* [Problem description]:
In the Point Break review below, write out the passage from "Nowadays, unless you" to "classic, Strange Days.", replacing "entertain" with "amuse".

* [Passage for review]:

═══

Total Adrenaline Edition
Review by Gordon Justesen
Stars: Patrick Swayze, Keanu Reeves, Gary Busey, Lori Petty
Director: Kathryn Bigelow
Audio: Dolby Digital 5.1, Dolby Surround 4.0, French Dolby Surround, Spanish Dolby Mono
Video: Anamorphic Widescreen 2.35:1
Studio: 20th Century Fox
Features: See Review
Length: 122 Minutes
Release Date: October 3, 2006
Point Break is an ingenious thrill machine of the unexpected. It is also a prime example of good, clean summer movie escapism complete with an over-the-top plot, outrageous action scenes, and lots of sharp attitude to back it all up. It was released to theaters at a point when the art of surfing was somewhat of a phenomenon.
Nowadays, unless you live in southern California, you really don’t hear much about it anymore, or maybe that’s just me. At any rate, the movie at hand does nothing less than entertain the viewer, which is its primary intention. It marked a superb collaboration, bringing together co-producer James Cameron and director Kathryn Bigelow, who would later team up for the monumental sci-fi cult classic, Strange Days.
The movie’s hero is rookie FBI agent Johnny Utah, played by Keanu Reeves in one of his very few good movies before Speed or The Matrix came about. Utah’s first assignment, which pairs him with veteran agent Pappas (Gary Busey), is to crack down a team of bank robbers. These criminals are dubbed the ex-presidents, donning masks of Regan, Carter, Nixon, and LBJ. They have hit nearly 30 banks in three years, all taking place during the summer time. Pappas has a theory with the ex-presidents, which is that they might be nothing less than surfers stealing money to get to the ultimate surfing destination.

═══

* [Data for analysis]:
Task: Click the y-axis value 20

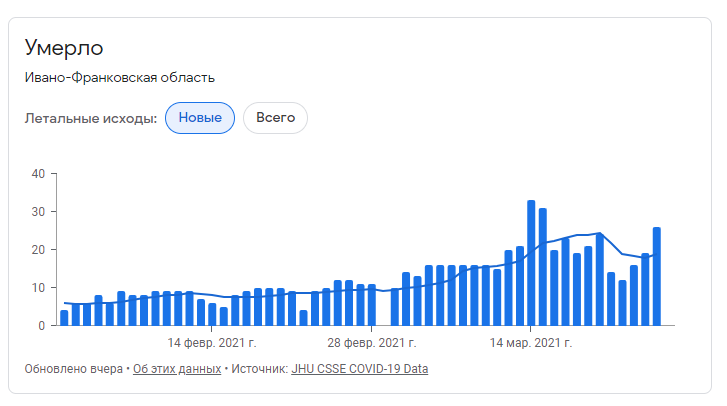Action: tap(39, 250)
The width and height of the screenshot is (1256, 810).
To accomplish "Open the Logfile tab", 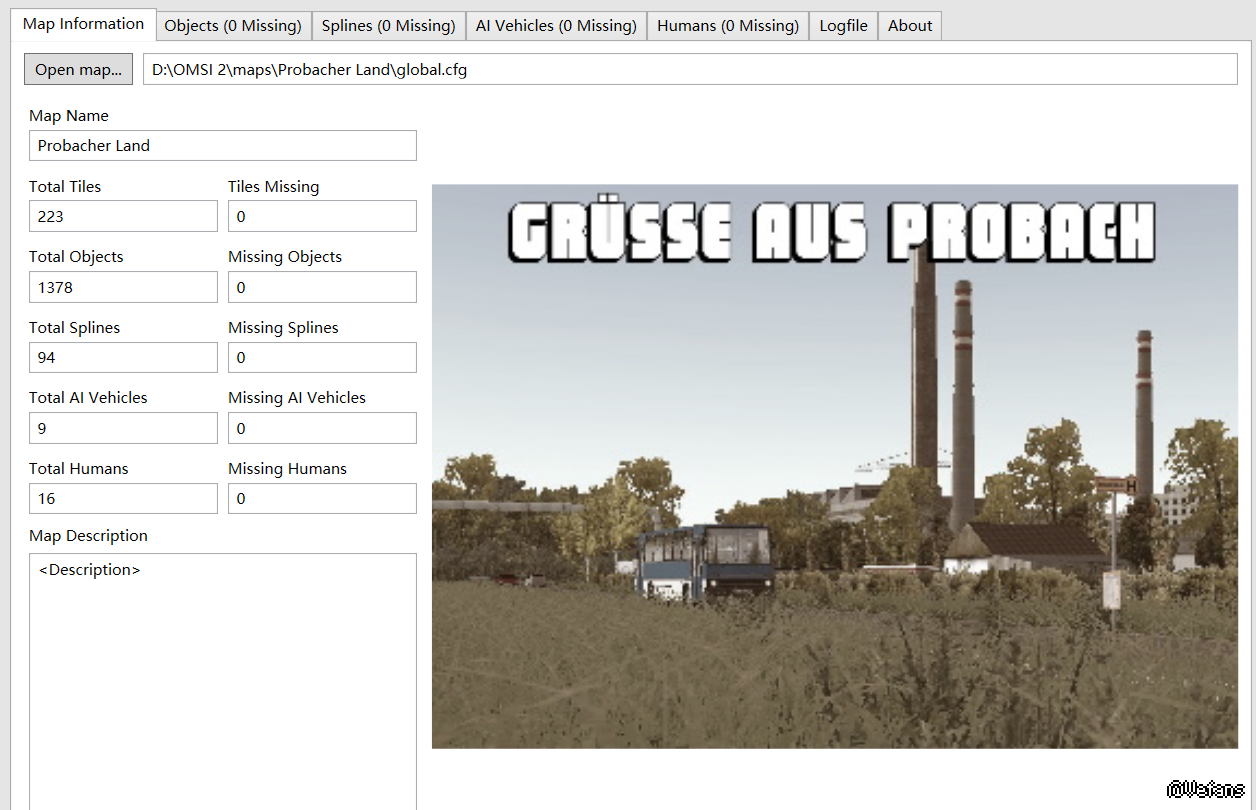I will [843, 26].
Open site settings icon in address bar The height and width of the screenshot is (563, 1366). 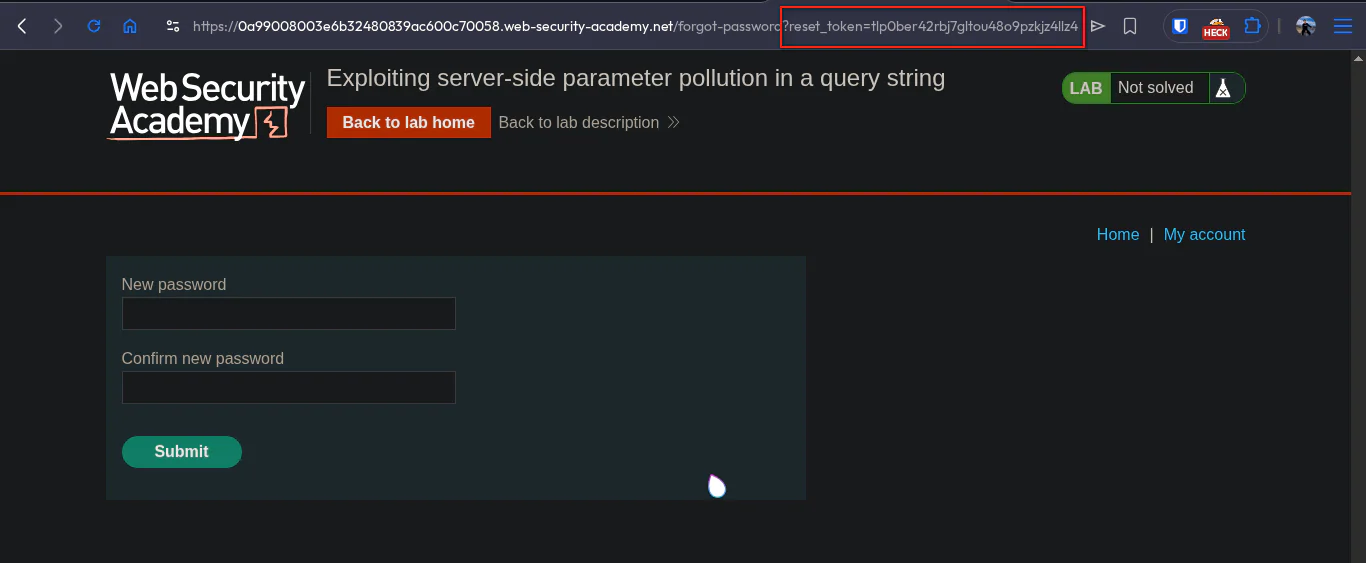(173, 26)
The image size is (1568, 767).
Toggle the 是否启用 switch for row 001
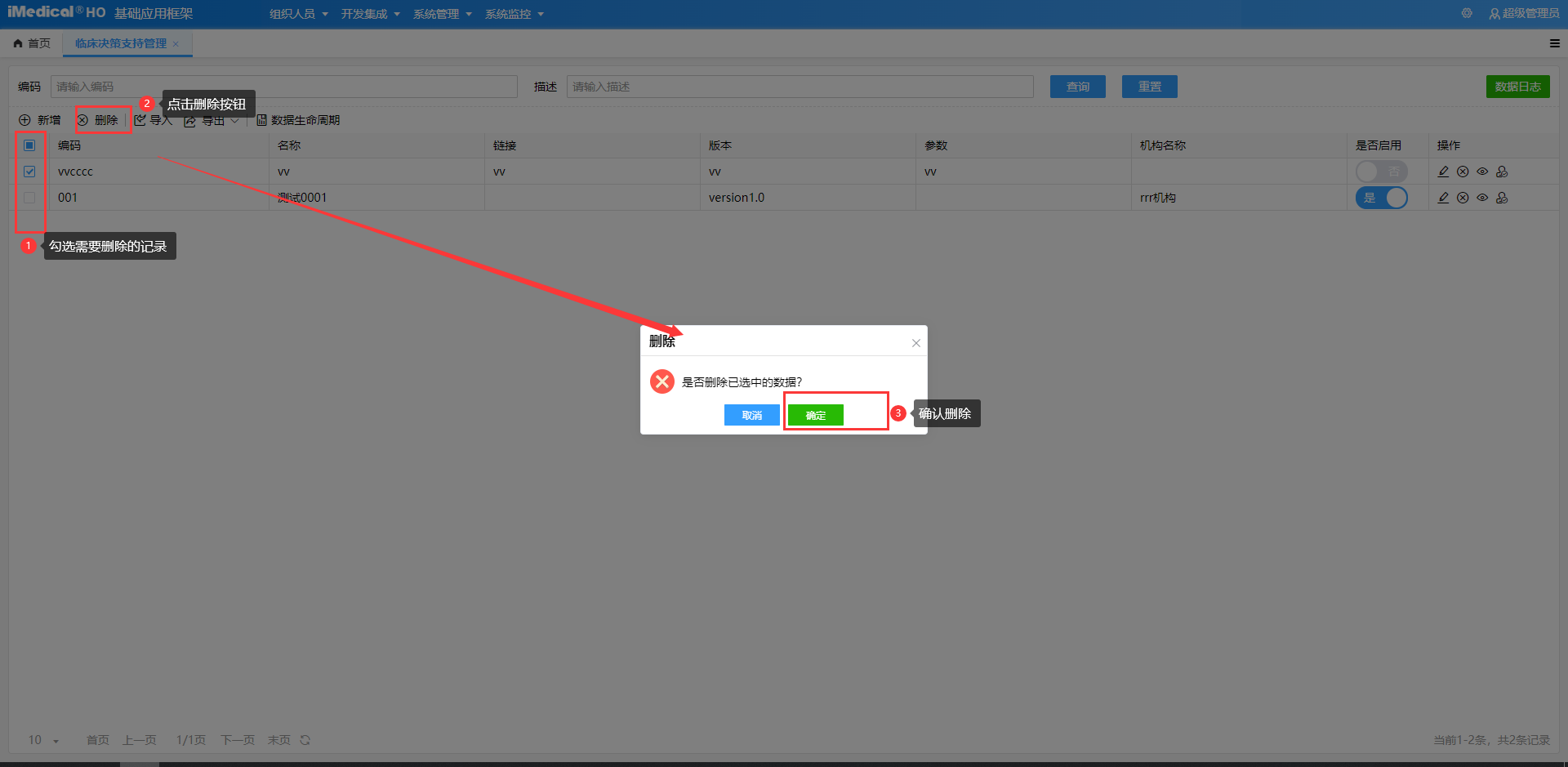click(x=1381, y=198)
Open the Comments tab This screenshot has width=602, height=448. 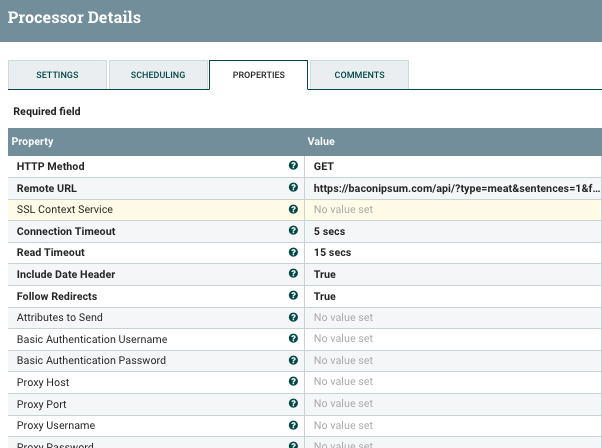coord(359,75)
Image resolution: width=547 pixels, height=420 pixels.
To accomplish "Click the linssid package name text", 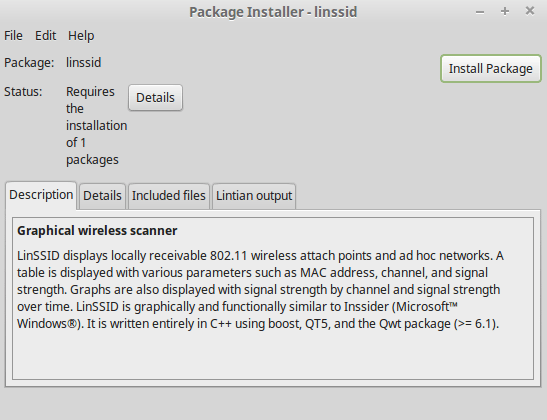I will click(x=84, y=63).
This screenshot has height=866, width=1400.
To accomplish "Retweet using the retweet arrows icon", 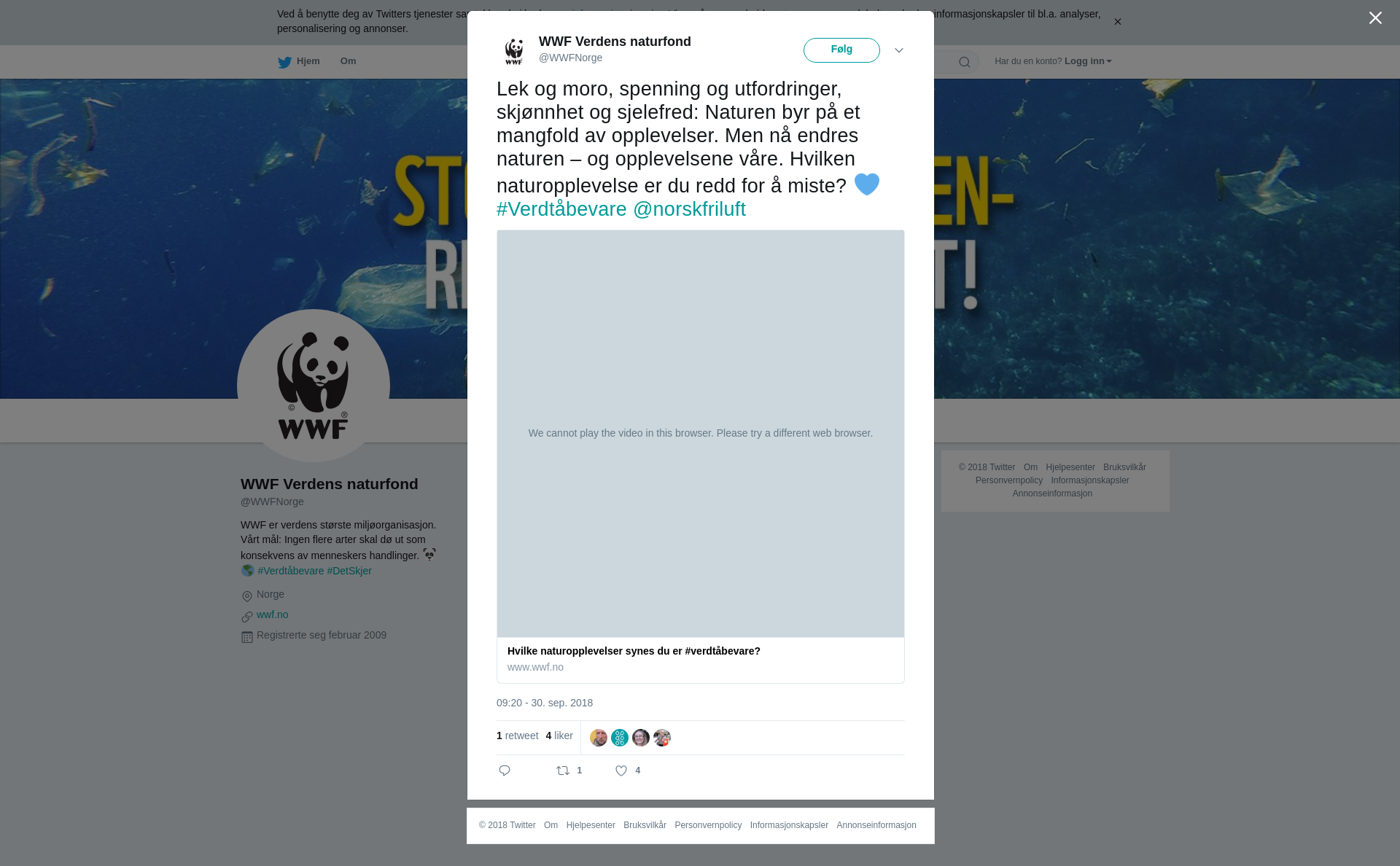I will 563,771.
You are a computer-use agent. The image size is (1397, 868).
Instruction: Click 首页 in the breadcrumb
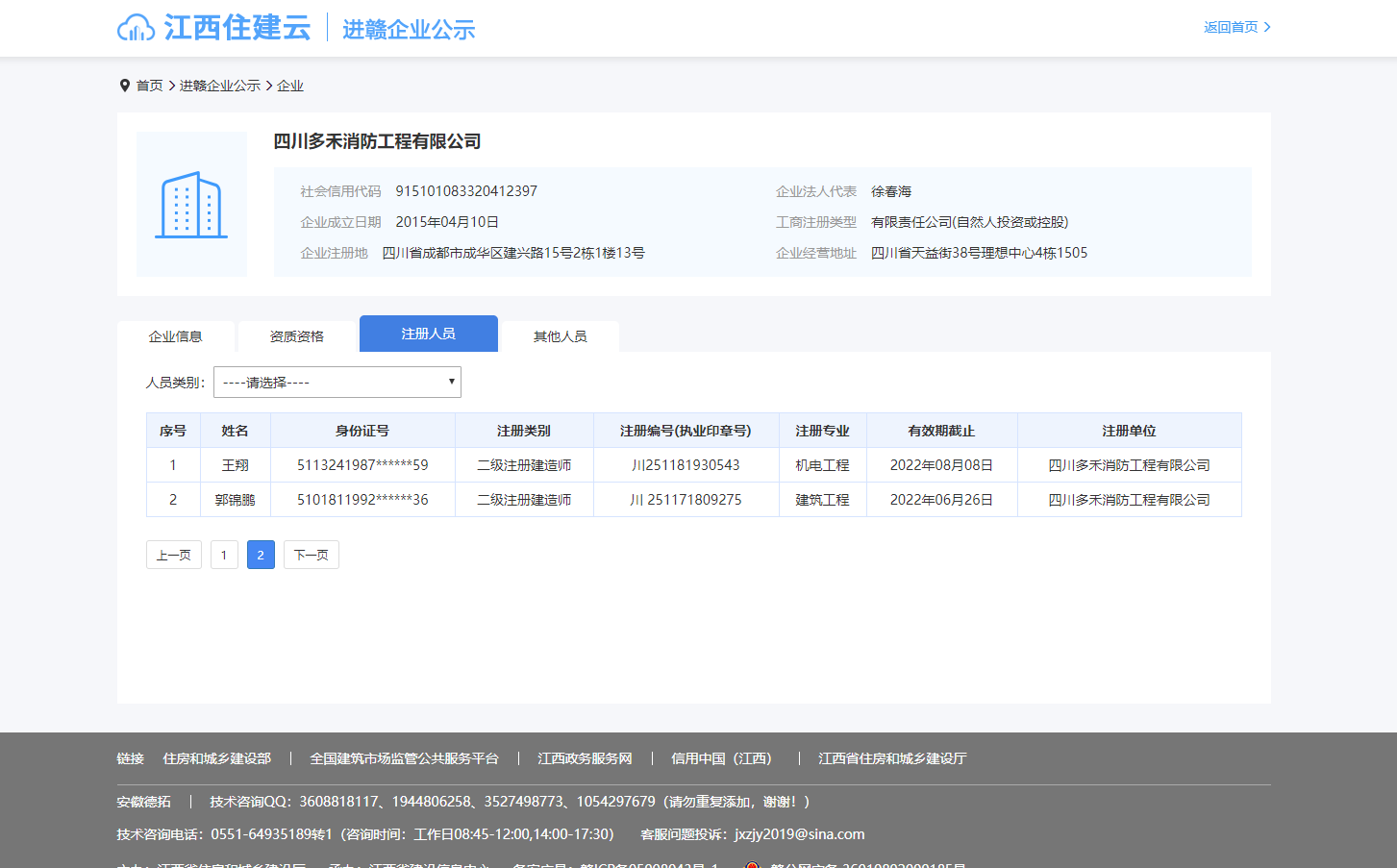click(x=149, y=86)
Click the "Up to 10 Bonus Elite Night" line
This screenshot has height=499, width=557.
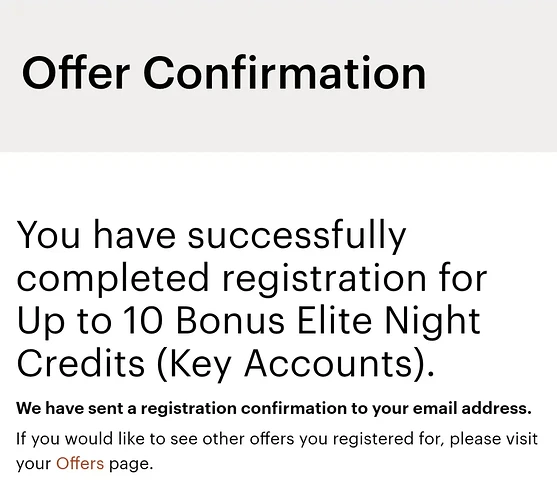point(248,322)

═══

* [Output for this exercise]:
Nowadays, unless you live in southern California, you really don’t hear much about it anymore, or maybe that’s just me. At any rate, the movie at hand does nothing less than amuse the viewer, which is its primary intention. It marked a superb collaboration, bringing together co-producer James Cameron and director Kathryn Bigelow, who would later team up for the monumental sci-fi cult classic, Strange Days.